NASA and LEGO Launch Design Contest to Build Future Air and Space Vehicles

'NASA's Missions: Imagine and Build' Lego Contest
The "NASA's Missions: Imagine and Build" contest invites LEGO fans to design and build future NASA air- and spacecraft. (Image credit: LEGO/collectSPACE.com)

NASA is challenging the next generation of aerospace engineers to toy with ideas for the future by using LEGO bricks to launch their concepts for advanced aircraft and spacecraft.

The U.S. space agency and Danish toy company, which recently ended a partnership to fly the iconic plastic construction sets on the International Space Station, are now jointly presenting the "NASA's Missions: Imagine and Build" competition. The contest, which is open to teenage and older LEGO fans, began on Wednesday (June 5) and runs through July 31.

"Have you ever dreamed of exploring space, or building your own aircraft of the future? We'll like to invite you to do more than dream," wrote LEGO editorial team member Sara Moore on the website ReBrick, the company's social media platform for LEGO fans. "We'll like you to take part in a very special competition with NASA and The LEGO Group ... for a chance to win a collection of goodies from both groups." [Intrepid Toys in Space (Photo Gallery)]

The "NASA's Missions: Imagine and Build" competition is divided into two categories: the aviation-themed "Inventing our Future of Flight" and spaceflight-centric "Imagine our Future Beyond Earth."

In "Future of Flight," participants 13 years of age and older are challenged to design and build their idea for a future aircraft based on the real concepts and technologies that NASA's aeronautics division is developing to increase fuel efficiency and reduce harmful emissions and noise.

In addition to building a model of an aircraft, entrants must also write a technical paper that explains how their design takes advantage of NASA's ideas and potentially improves on them.

In "Future Beyond Earth," LEGO and space fans at least 16 years old design and build a futuristic vehicle from the toy bricks that might travel through the air or outer space. The design can be based in reality or on purely a flight of fancy, but must have a relationship to a mission NASA is planning to launch now through the 2030s.

According to NASA, entries can "be an airplane, rotorcraft, rocket, spacecraft, satellite, rover or something else."

For both categories, entries can be photos of actual LEGO models or virtual creations using the free software LEGO Digital Designer. All model designs submitted become the property of LEGO.

The grand prize winner of the "Imagine our Future Beyond Earth" category will receive a limited edition LEGO CUUSOO Hayabusa signed by LEGO designer Melody Louise Caddick. (Image credit: collectSPACE.com)

A panel of LEGO and NASA representatives, including an astronaut, will judge the entries.

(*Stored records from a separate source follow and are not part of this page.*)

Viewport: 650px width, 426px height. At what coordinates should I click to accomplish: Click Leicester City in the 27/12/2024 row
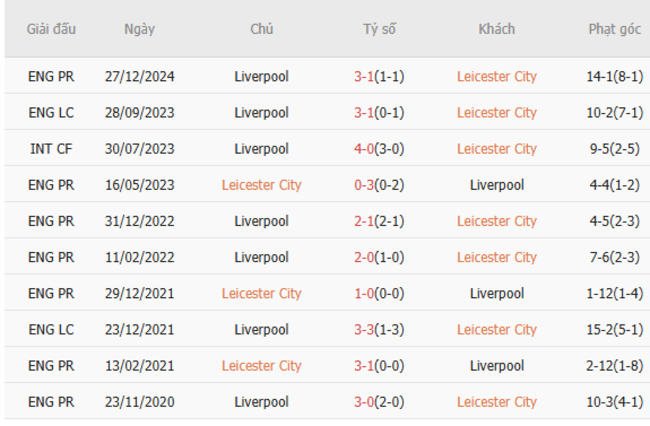pos(496,77)
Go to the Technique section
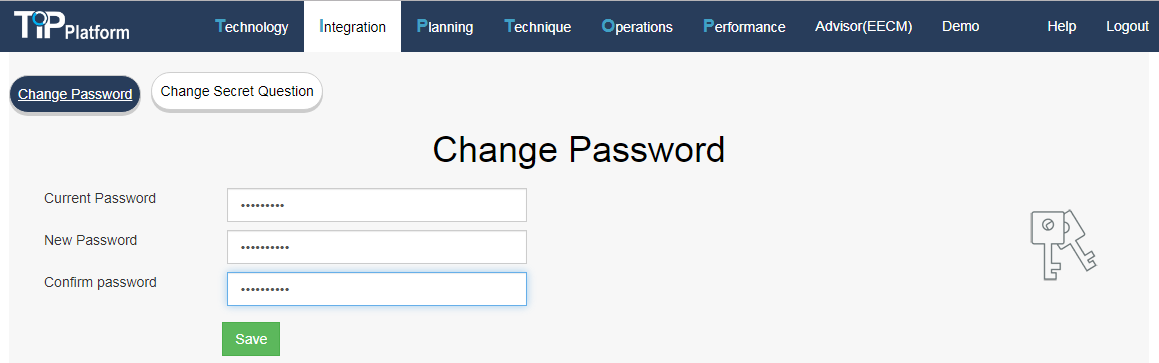The image size is (1159, 363). coord(537,27)
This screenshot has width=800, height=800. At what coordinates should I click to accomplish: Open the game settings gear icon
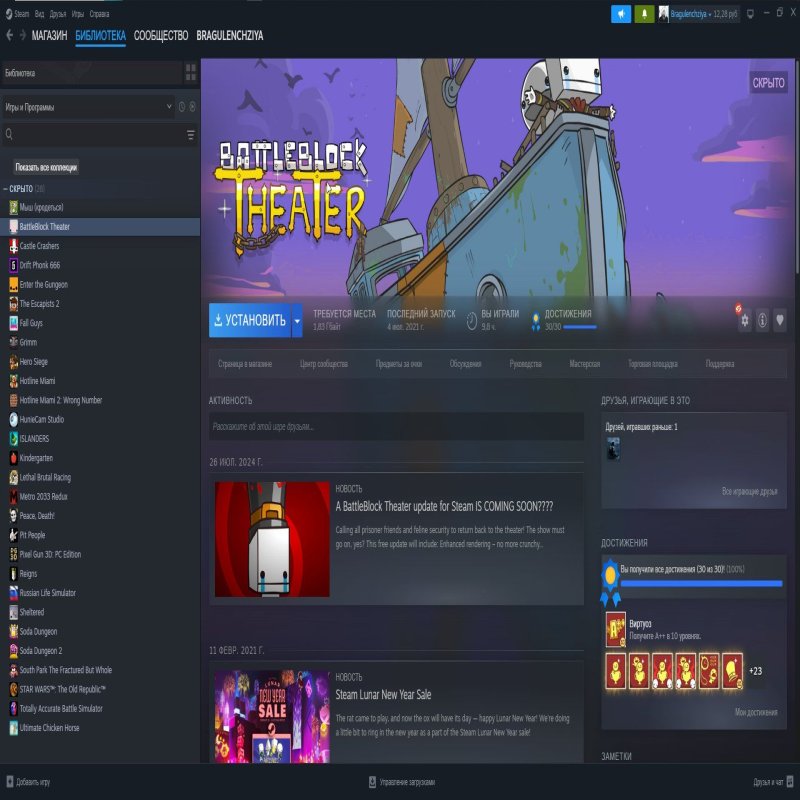pos(745,319)
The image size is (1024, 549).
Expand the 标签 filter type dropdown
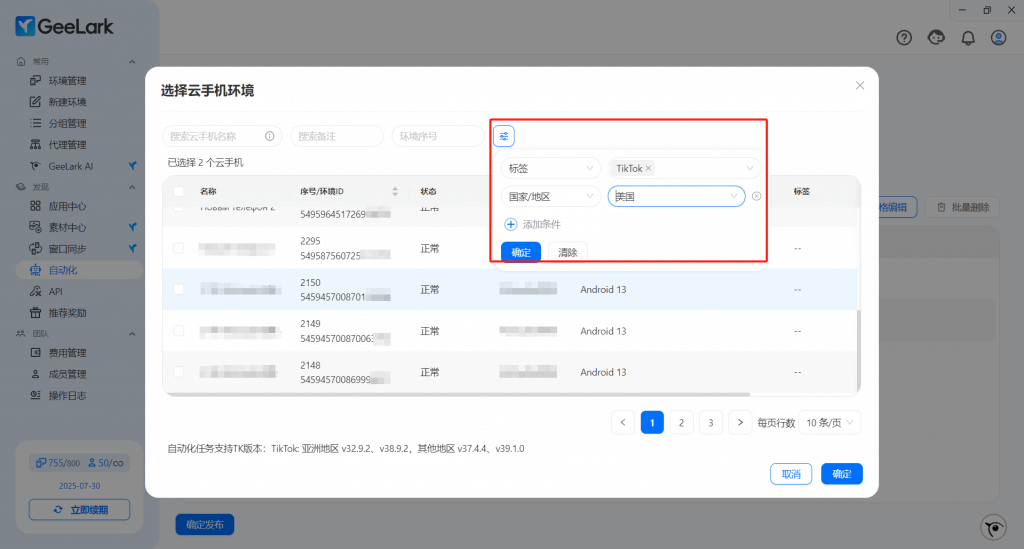550,168
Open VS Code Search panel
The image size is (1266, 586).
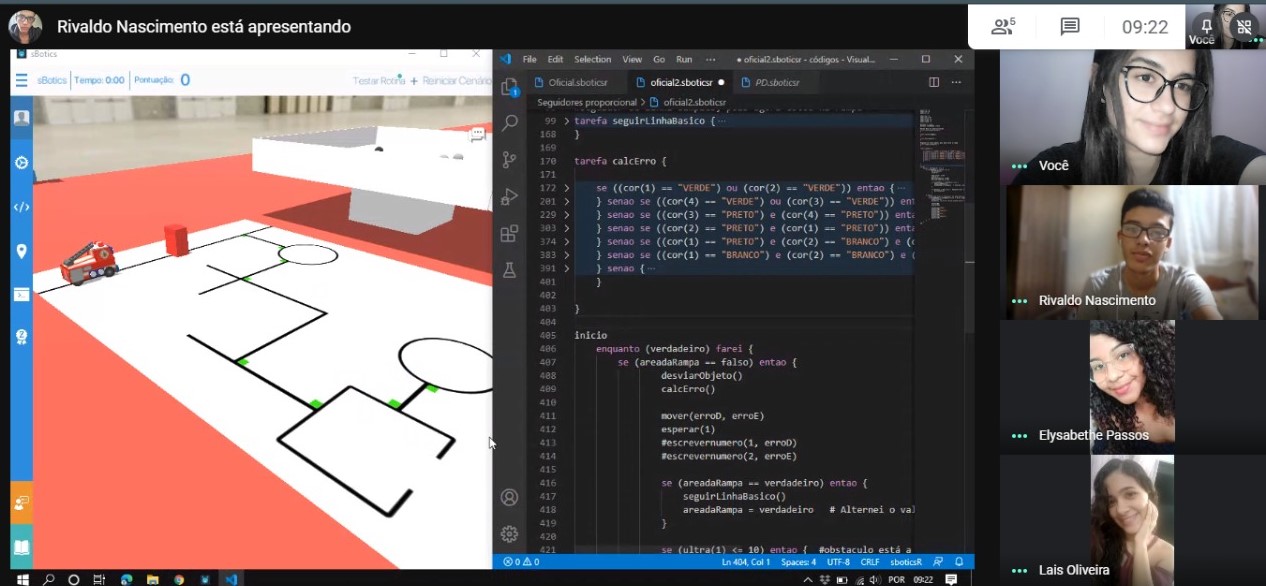pos(510,122)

Five winners in total will be chosen: one young builder and one overall first place winner from the "Future of Flight" category and one grand prize winner and two runner-ups among "Future Beyond Earth" entries.

The winners of "Inventing our Future of Flight" will receive a LEGO trophy and a collection of NASA memorabilia, as well as have the chance to present their ideas to both toy and aeronautics specialists.

The grand prize winner of the "Imagine our Future Beyond Earth" category will be awarded a limited LEGO CUUSOO Hayabusa spacecraft set signed by a LEGO designer, as well as be recognized by NASA on its website and receive a collection of NASA memorabilia, including the autograph of the contest's astronaut judge. The runner-ups will receive a LEGO set and a collection of NASA memorabilia.

The winners will be announced on Sept. 1.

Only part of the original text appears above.